* Text *
The mark had fallen to 4.2 trillion to the dollar in November, 1923.
The trouble with the mark was obvious. There were too many of them;
Schacht’s predecessor, von Havenstain, had anticipated quantitative
easing by 9 decades. Schacht took over at the Reichsbank and on
the 20th of November introduced a new currency, the rentenmark.
Von Havenstain dropped dead the same day. At least Mr. Schacht was
a smart fellow. Like Norman, he occasionally was afflicted by an
honest insight: “The whole modern world is crazy…everybody
here is crazy,” he said. “And so am I… I am compelled
to be crazy.”

But the remarkable
thing is Ahamed’s conclusion. On 502 pages we listen to central
bankers and economists quack like ducks. On page 503, the author
reveals that he is deaf. He tells us that the world is a better
place thanks to them. All the evidence of the previous pages argues
against it. None of them increased world output by a single sou
or pfennig.

* Collected material *
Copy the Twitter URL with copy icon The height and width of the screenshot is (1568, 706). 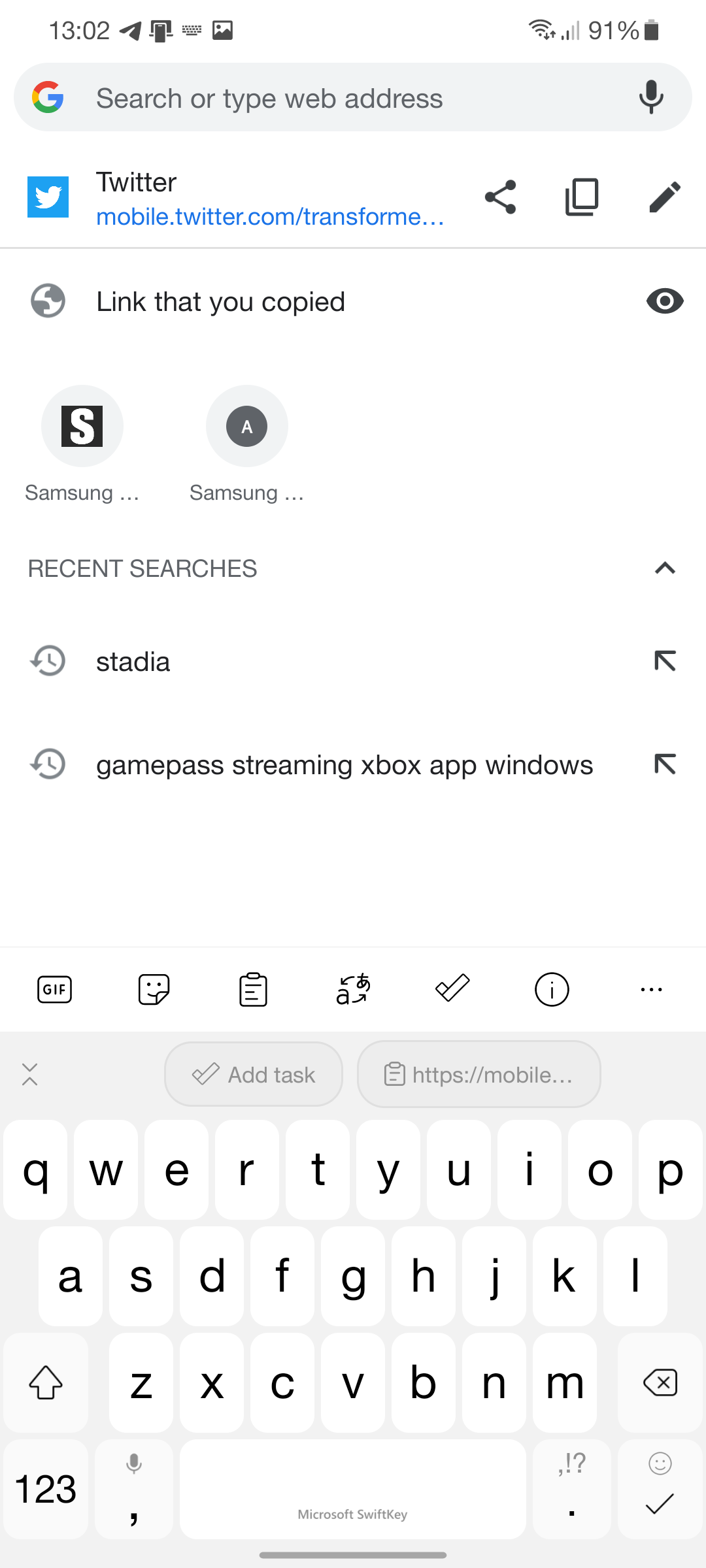coord(582,197)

* Goals *
a) Update the Schacht text from the words "Von Havenstain dropped" through the words "or pfennig.", replacing "crazy" with "mad".
b) According to the Schacht text, what new currency did Schacht introduce on the 20th of November?

* Task-by-task solutions *
a)
Von Havenstain dropped dead the same day. At least Mr. Schacht was
a smart fellow. Like Norman, he occasionally was afflicted by an
honest insight: “The whole modern world is mad…everybody
here is mad,” he said. “And so am I… I am compelled
to be mad.”

But the remarkable
thing is Ahamed’s conclusion. On 502 pages we listen to central
bankers and economists quack like ducks. On page 503, the author
reveals that he is deaf. He tells us that the world is a better
place thanks to them. All the evidence of the previous pages argues
against it. None of them increased world output by a single sou
or pfennig.

b) The rentenmark.